Bubbling Up: Lawrence Welk


As enamored as hipsters are with the neo-folk-pop-bluegrass wave, it’s soooo popular that, by definition, it’s got to be OVER! So, whats a self respecting hipster to do next if they shouldn’t be knee slapping anymore to TBT or are letdown when a “popular” band does something unexpected? The next hipster shiny musical object must continue that quintessential harkening back to a simpler, more earnest zeitgeist. In these VUCA filled times, nothing says banal and epic obscurity like the Lawrence Welk Show. It’s got everything. From not so subtly ironic numbers like “One Toke Over The Line” and the odd ass “Hippie” thing to more deep-hipster must haves like electronica and serious country music.

Imagine the effect when you burst into the next Co-Op board meeting wearing a polyester suit the color of fresh ketchup humming “Music to Watch Girls By.” The raised eyebrows (provided they haven’t been shaved off) will soon turn to nods of shamed agreement when you wax on about the work of color television pioneer Rose Weiss.

Of course this next musical exploration will also give you a chance to let everyone know how important it is to support public television by organizing weekly Welk viewing parties at your favorite sports bar. Everyone should dress like their favorite Lawrence Welk Family member and show up Saturday evening at “Schmitty’s” or “Schultz’s” right at 5pm (preferably when the big game is suuuper close) and use one of these spiffy DIY hipster-tech devices to swap the channel on all the huge TVs to LW on the local public television station. Stand up and yell “WELK SESH” and start dancing like Sissy and Bobbie doing a disco number. You’ll make a bunch of new friends.

Trending Down: Banjos

Banjo Hipster Girl
Tats, Aviators, fanny pack and Banjo – OMG This is a hipster dream queen. Too bad it’s OVER!
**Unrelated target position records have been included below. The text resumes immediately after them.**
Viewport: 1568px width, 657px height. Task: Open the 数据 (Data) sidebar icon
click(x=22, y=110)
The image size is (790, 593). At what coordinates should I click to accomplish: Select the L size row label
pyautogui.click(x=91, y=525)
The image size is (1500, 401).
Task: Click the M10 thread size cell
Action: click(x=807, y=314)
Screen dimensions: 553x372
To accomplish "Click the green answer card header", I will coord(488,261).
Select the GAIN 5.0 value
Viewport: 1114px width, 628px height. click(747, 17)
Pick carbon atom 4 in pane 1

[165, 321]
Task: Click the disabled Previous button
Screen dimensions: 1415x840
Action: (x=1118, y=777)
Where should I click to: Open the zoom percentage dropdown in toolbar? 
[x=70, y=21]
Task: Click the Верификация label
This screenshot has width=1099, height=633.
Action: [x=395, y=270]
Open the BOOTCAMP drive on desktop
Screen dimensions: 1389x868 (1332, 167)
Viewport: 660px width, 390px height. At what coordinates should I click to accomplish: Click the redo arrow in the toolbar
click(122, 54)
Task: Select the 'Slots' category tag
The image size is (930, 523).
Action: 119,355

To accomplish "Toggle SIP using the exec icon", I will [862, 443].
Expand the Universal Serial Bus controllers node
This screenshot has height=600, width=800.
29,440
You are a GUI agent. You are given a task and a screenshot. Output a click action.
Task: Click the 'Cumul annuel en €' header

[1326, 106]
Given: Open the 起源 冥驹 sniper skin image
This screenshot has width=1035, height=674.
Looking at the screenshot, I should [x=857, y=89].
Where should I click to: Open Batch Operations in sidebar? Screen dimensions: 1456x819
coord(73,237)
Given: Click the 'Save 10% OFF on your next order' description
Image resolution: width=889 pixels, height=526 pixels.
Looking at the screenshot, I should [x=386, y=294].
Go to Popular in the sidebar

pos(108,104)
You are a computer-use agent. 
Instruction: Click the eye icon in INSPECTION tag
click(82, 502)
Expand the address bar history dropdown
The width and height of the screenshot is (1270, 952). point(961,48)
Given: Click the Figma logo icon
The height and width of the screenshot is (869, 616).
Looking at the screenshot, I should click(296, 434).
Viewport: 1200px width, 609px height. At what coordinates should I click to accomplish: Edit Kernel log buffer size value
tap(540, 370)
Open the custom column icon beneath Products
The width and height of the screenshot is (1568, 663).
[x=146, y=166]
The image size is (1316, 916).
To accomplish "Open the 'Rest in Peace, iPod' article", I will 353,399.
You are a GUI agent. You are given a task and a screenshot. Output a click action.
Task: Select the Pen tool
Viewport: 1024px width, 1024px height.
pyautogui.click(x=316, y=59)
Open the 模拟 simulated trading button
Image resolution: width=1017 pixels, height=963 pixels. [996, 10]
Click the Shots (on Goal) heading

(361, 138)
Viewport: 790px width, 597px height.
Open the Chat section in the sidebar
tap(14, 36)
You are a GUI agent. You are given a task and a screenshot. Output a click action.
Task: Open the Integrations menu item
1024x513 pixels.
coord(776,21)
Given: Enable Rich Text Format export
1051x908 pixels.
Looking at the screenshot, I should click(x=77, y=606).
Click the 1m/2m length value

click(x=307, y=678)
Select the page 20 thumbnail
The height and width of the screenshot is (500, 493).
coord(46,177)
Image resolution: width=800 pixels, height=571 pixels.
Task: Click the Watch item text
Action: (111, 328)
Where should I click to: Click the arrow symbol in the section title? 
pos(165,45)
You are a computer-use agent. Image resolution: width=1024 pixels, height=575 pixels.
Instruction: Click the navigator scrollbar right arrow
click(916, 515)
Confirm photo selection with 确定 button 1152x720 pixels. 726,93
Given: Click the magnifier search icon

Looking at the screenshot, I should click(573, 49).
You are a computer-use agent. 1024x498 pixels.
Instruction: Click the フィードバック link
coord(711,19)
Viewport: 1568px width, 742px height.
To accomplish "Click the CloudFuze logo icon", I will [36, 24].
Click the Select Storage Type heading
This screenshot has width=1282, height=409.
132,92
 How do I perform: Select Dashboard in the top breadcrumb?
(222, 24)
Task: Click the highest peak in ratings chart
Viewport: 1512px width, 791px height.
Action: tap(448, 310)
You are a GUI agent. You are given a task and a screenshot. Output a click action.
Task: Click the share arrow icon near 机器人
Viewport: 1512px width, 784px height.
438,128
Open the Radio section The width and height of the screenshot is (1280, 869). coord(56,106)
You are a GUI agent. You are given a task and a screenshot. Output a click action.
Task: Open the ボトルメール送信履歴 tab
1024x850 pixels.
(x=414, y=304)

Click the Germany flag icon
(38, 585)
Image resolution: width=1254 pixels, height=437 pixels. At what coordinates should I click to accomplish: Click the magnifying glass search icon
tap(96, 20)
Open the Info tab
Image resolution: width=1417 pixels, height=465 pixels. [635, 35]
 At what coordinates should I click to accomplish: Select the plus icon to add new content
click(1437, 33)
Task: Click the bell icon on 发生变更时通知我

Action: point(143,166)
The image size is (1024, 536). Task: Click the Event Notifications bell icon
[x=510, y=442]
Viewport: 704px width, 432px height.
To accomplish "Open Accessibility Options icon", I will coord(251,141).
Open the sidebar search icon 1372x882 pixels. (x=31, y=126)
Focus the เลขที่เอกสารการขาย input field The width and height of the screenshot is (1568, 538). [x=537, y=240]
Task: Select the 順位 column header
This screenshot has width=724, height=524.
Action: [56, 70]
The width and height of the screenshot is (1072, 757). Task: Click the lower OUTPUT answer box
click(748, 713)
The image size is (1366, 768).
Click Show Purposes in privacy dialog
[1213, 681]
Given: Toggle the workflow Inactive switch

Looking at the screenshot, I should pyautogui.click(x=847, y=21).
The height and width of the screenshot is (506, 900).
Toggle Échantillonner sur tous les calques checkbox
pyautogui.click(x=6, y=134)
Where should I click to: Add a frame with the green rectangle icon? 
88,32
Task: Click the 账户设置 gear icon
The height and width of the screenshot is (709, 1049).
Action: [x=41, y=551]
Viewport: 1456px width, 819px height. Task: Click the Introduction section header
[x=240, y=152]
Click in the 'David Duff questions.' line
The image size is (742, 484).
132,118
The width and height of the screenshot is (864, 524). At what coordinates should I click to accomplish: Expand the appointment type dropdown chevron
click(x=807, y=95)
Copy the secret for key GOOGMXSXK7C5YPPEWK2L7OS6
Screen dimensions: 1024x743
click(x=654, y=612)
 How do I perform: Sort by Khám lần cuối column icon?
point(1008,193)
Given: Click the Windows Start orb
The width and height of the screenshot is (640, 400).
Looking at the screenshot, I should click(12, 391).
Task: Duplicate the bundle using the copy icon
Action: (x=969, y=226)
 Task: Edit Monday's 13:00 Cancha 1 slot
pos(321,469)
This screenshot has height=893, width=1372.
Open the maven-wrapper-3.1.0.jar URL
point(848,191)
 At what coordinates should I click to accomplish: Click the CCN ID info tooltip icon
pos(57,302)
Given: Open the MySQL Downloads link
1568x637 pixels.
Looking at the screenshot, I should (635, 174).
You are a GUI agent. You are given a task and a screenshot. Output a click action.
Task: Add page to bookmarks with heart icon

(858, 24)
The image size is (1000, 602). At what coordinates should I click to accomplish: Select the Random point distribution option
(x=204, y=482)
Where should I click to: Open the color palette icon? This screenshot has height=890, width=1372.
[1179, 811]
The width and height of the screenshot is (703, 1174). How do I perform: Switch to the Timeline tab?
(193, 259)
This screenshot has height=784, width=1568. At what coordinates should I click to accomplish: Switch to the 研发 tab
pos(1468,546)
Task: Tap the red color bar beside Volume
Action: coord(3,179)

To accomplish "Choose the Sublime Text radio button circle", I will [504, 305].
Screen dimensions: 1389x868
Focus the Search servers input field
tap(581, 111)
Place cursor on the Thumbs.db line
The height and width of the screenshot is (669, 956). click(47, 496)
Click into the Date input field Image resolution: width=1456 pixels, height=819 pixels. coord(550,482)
Once the domain of the denizens of HeeHaw, Porch Savants and Pete Seeger, banjos have been been the darlings of the hipster music scene. Nothing screams “I’m a simple, modest and earnest person” like a banjo. The once height of esoteric Appalachian folk music, now is pure top-40 de rigueur and true hipsters should do the quickest Walton Mountain two-step possible as they run away. Exception is of course, Steve Martin. Anything this guy does is GOLD. He alone is probably keeping this trend actually hip in perpetuity.

Possible replacements include the samisen, Ondes Martenot and Sacbut.

Frankly, I’ve been worried for bearded hipster banjo players for sometime. The potential for getting so into an emotive rendition of Foggy Mountain Breakdown and then accidentally having ones prized lumberjack-esque facial hair becoming tangled in the blurred steel of flailing banjo strings …the horror .. the horror.  Now we cant claim OVER! on banjos yet, but as evidenced by the real science of the trend-o-tron, banjos are on a steady and slow decline.